History as Craft, Not Discipline

BOOKS

EASY writing, as the playwright Richard Brinsley Sheridan once observed, makes ``curst hard reading.'' Nowhere is that truer than in the field of history. The historian as fine stylist, compelling storyteller, and what used to be called ``man of letters'' has all but disappeared. In his or her place stands the author of specialized studies that apparently are written for the historian's peers - and for the university students who study with them.

The problem, of course, is that those very students have been drifting away from history courses in alarming numbers. The result, as survey after survey shows, is that Americans know less and less about the past.
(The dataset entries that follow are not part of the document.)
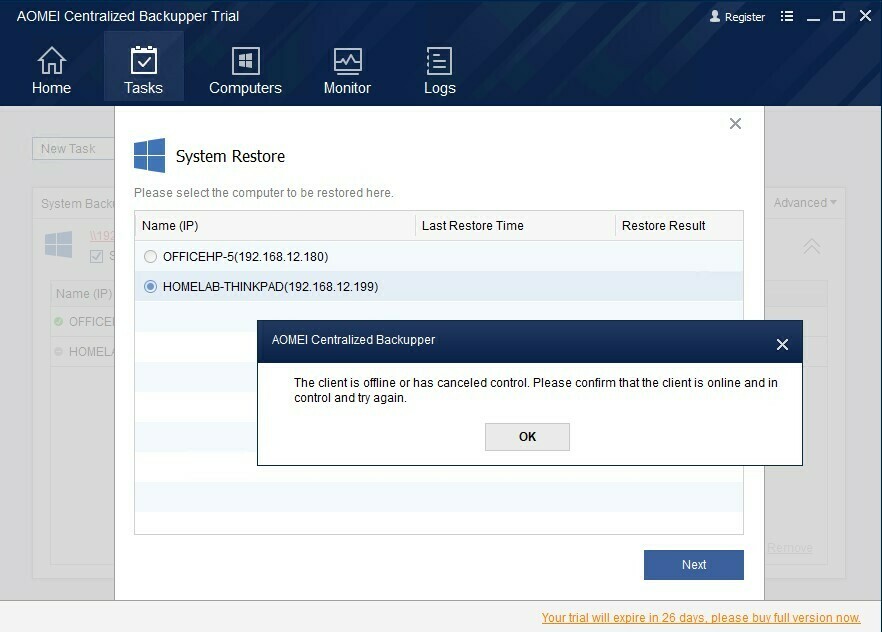Open the application main menu list
The image size is (882, 632).
(x=787, y=16)
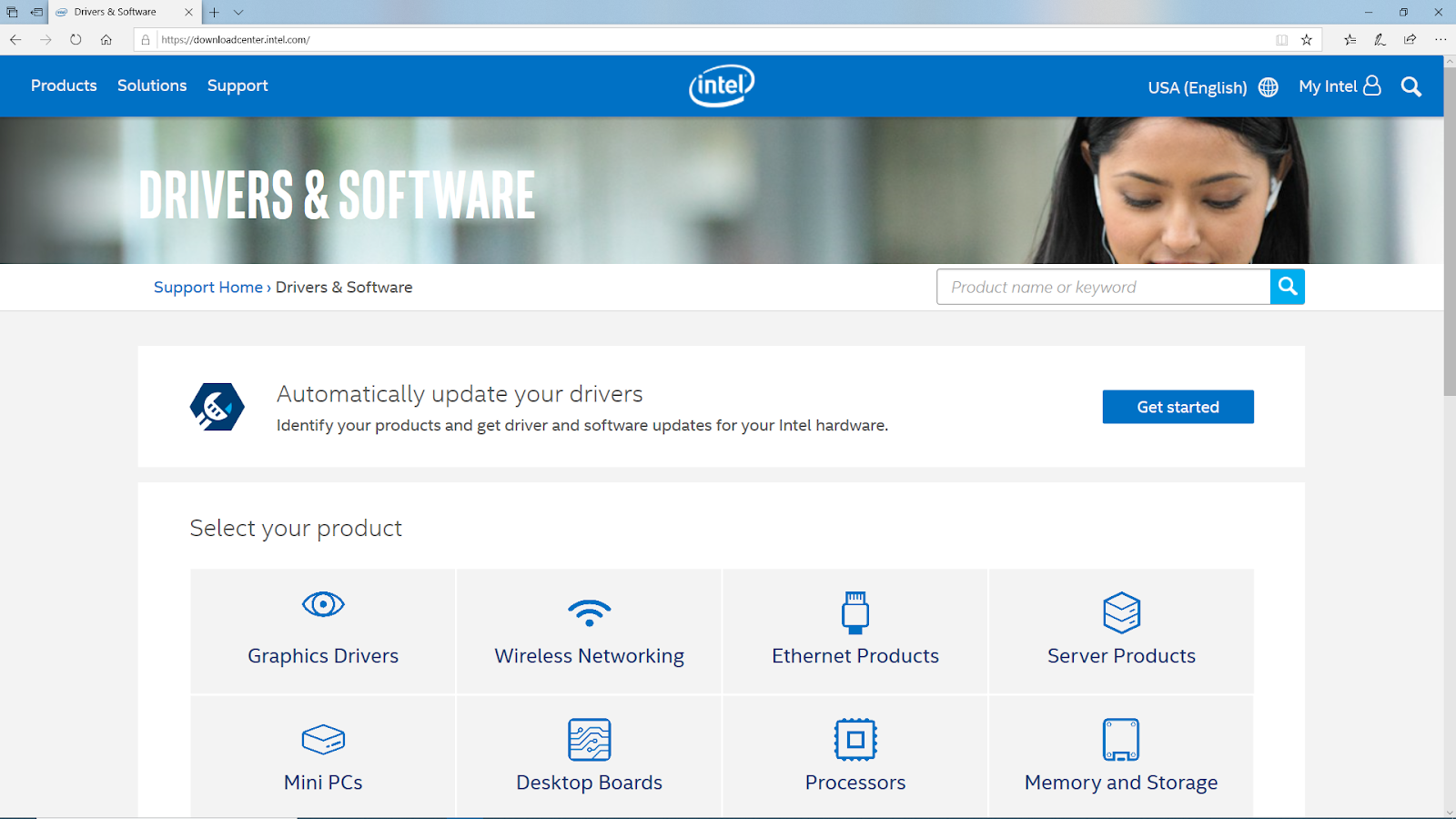Submit search with blue magnifier button
The height and width of the screenshot is (819, 1456).
[x=1287, y=287]
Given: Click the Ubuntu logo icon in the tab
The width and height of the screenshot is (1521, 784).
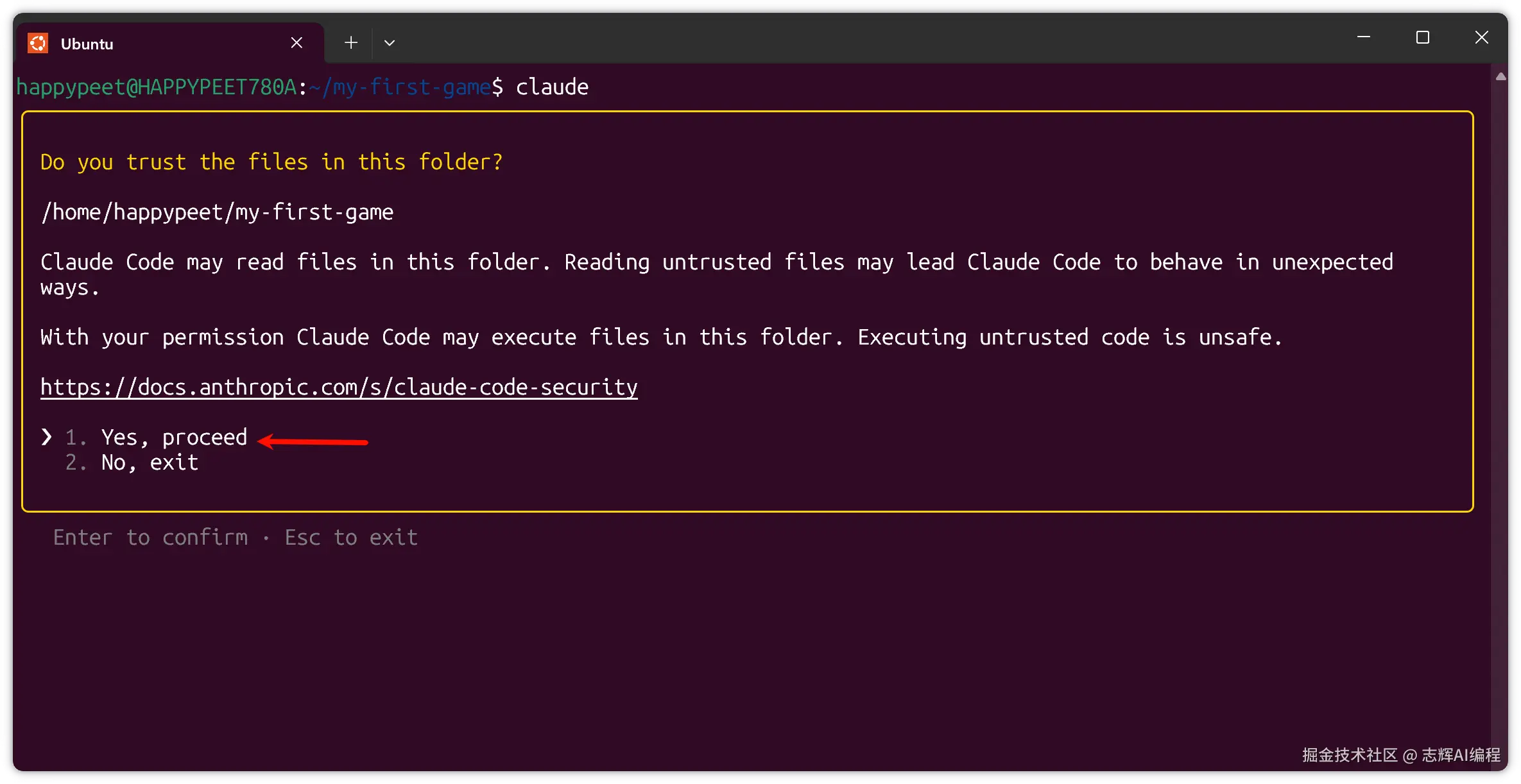Looking at the screenshot, I should point(38,43).
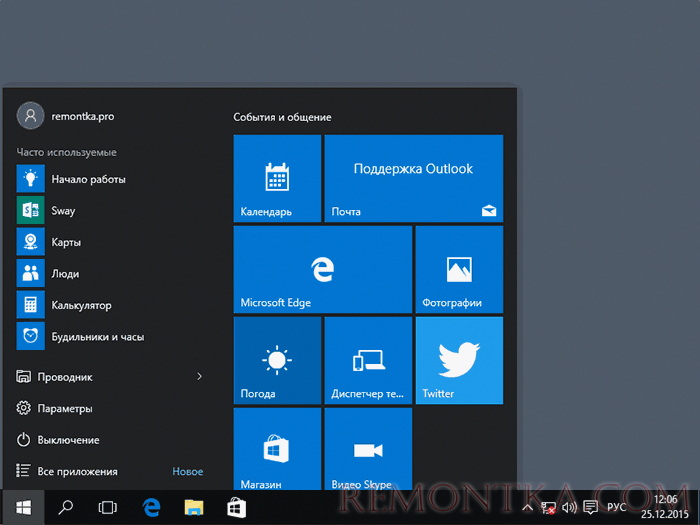Image resolution: width=700 pixels, height=525 pixels.
Task: Open Calculator (Калькулятор) from the list
Action: (80, 305)
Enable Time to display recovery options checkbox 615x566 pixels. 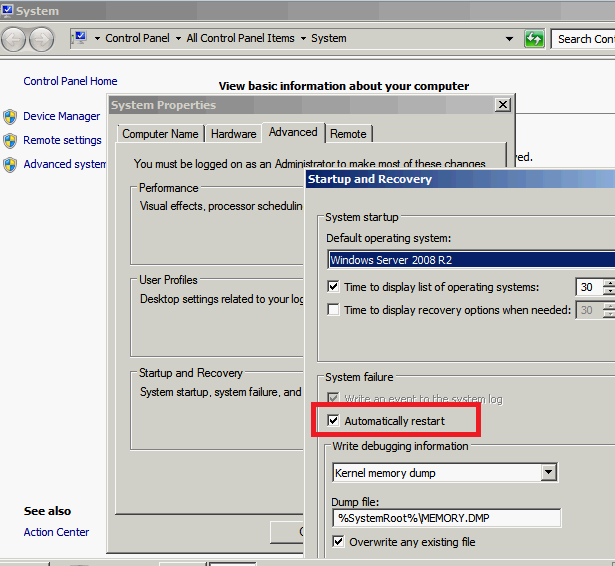coord(334,310)
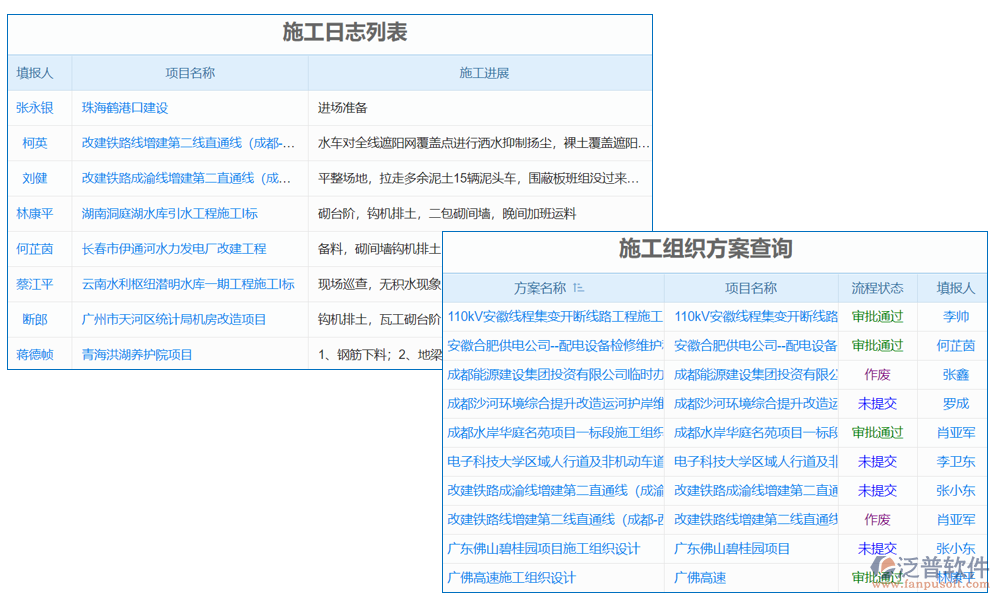Click reporter name 柯英

pos(35,143)
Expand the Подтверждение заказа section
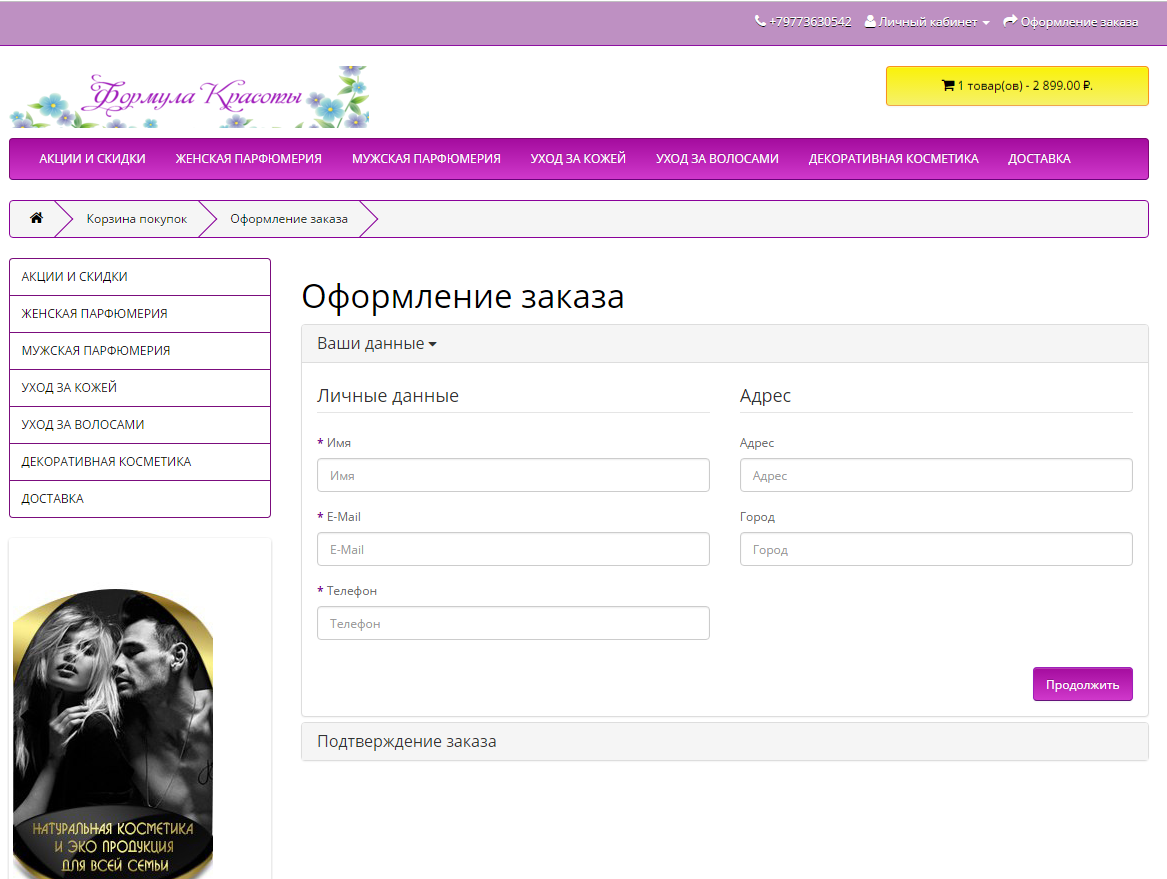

Could it be that their interest simply hasn't been captured - that the telling of history, fleshed out with living characters engaged in dramatic encounters over meaningful issues, has pretty much evaporated?

C. Vann Woodward, probably the nation's preeminent historian of the American South, thinks so.

``History was once called a habitation of many mansions,'' he writes, ``but it has been more recently described as scattered suburbs, trailer camps and a deteriorating central city.'' Why? Because ``the New Historians, with notable exceptions, have written mainly for each other.''

As emeritus Sterling Professor of History at Yale, Woodward knows whereof he speaks.

Throughout his long academic career, he has successfully spoken to a broad public in books like ``Origins of the New South,'' which won the Bancroft Prize in 1952, and ``Mary Chestnut's Civil War,'' the Pulitzer winner in 1982. He is currently editing the three-volume ``Oxford History of the United States.''

Now, in this collection of essays originally published between 1960 and 1988, he questions the craft itself - its premises, its trends, its habits of mind, its methods of historiography.

He often uses scholarly topics to configure his arguments - probing, in one essay, the myth that the antislavery movement was universally peopled by upright, courageous, and moral individuals, and arguing in another that a centuries-old ``era of free security,'' provided to America by two oceans and friendly neighbors, has ended abruptly and with profound consequences in an age of missile warfare.

These are engaging subjects in themselves. But Woodward uses them for the larger purpose of questioning what history is for and how it can best do its job.

His answers almost always point to the strengths of compelling narrative and graceful style. For all their methodological sins, he praises ``the Church fathers,'' who ``understood the dramatic advantage possessed by the storyteller who can keep his audience sitting on the edge of eternity.''

Conversely, Woodward faults those, who in their thirst for scientific method, abandon their devotion to Clio, the classic muse of history. ``Cliometricians,'' he calls them at one point, noting elsewhere that Tolstoy defined the academic historians of his day as ``deaf men replying to questions that nobody puts to them.''

This attitude, of course, has not always endeared Woodward to his colleagues, and he does not dismiss their concerns lightly. ``The efforts to please popular taste and court popular esteem,'' he concedes, have tended ``to encourage the qualities of blandness and banality'' and ``to diminish the esteem in which the craft was held by sister disciplines.'' Yet these very sentences hold the key to Woodward's commitment to writing public and accessible works. History, for him, is ``craft'' rather than merely ``discipline,'' art rather than science. That makes this book especially pleasing to read.

For all their depth of detail, these essays are intelligent, gracious, seasoned with wit, and always authoritative. It's not hard to conclude, reading them, that the way to combat the current epidemic of historical illiteracy is to cultivate historians in Woodward's mold.